Information shown »
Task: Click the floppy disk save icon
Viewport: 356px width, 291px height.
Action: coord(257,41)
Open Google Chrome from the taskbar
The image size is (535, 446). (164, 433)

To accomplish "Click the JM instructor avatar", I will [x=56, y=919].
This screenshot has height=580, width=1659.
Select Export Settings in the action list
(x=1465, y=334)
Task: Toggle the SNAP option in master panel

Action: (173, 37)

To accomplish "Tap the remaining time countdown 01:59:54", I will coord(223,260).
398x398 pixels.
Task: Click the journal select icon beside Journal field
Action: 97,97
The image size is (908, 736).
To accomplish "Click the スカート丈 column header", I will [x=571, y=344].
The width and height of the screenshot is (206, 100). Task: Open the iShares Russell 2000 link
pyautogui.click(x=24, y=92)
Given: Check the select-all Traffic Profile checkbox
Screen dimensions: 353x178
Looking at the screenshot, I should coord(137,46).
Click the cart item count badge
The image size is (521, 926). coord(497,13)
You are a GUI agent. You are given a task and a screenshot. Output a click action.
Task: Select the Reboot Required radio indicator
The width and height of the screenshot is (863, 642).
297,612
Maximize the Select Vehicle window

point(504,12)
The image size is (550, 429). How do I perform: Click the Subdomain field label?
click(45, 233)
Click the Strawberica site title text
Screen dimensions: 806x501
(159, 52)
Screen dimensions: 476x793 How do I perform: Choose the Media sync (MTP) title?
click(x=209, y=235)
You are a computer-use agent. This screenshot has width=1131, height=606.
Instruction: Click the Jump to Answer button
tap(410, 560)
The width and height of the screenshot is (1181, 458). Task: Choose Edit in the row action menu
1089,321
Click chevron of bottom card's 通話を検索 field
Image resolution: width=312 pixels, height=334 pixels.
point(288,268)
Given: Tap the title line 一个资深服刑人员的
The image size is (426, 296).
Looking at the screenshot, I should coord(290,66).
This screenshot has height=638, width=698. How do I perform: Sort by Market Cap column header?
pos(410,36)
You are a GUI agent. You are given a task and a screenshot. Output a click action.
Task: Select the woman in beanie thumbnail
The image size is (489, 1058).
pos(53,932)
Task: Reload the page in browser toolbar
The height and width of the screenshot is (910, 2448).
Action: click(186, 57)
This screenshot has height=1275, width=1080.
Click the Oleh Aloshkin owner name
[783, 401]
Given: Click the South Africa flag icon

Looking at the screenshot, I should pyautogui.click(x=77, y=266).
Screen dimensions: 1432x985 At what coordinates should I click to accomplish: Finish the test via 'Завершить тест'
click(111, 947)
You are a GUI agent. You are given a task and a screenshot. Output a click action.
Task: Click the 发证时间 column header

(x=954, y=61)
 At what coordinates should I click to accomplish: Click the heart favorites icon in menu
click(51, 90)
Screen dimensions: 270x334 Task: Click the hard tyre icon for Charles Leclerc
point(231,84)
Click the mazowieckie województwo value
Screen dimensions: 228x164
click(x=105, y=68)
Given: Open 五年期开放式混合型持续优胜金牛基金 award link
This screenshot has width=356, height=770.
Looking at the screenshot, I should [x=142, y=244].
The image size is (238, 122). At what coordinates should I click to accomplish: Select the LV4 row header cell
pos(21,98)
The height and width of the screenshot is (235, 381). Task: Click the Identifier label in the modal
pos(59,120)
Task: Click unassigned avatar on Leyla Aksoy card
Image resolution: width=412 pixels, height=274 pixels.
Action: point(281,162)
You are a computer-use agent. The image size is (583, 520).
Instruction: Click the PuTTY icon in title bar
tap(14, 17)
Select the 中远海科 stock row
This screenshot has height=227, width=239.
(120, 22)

Problem description »
Copy range, inclusive: the line holding "The height and width of the screenshot is (235, 381)." to the line holding "You are a computer-use agent. The". Reproduce exactly those lines of the records above and no others.

Solution to the problem »
The height and width of the screenshot is (235, 381). Task: Click the Identifier label in the modal
pos(59,120)
Task: Click unassigned avatar on Leyla Aksoy card
Image resolution: width=412 pixels, height=274 pixels.
Action: point(281,162)
You are a computer-use agent. The image size is (583, 520).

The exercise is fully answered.